The relatives of the war dead have sent written submissions to the Court of Appeal. They have also said that they are intending on seeking compensation from the government on the grounds of human rights legislation, and on the basis of negligence. Their main argument is that the Ministry of Defence (MoD) failed to provide the right equipment for those troops on the battlefield.

However, the MoD has responded by saying that it’s not up to them to deal with battlefield equipment. They argue that it’s down to military commanders and politicians to collectively come to a decision when it comes to the equipment the troops are given.

Robert Weir, a QC, says that the relatives do have a case as the State is obliged to protect its soldiers and to take all reasonable measures to do so, even in the hazardous context of the desert battlefield of Iraq. Under these measures comes the obligation to provide the correct equipment and the right amount of training.

The main part of the relatives’ case, according to Mr. Weir, is that the MoD used Snatch Land Rovers to carry troops around. Whilst they definitely defend against any small arms fire they don’t provide a great deal of protection against roadside bombs, which are extensively used by Talaban insurgents. Mr. Weir claims that the MoD is at fault as they made the conscious decision not to deploy more-heavily armoured vehicles.

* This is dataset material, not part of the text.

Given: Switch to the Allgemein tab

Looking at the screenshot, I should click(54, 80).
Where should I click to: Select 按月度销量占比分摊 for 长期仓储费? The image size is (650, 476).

It was in June 2011 when a breakthrough was made as a High Court judge, Justice Owen, ruled in favour of the relatives of the dead, and said that they could pursue legal cases on behalf of soldiers who had died as a result of negligence. However, it was said that the relatives had no case when it came to the Human Rights Act. An appeal has been launched by lawyers acting for the relatives against the ruling on the Human Rights Act and its use.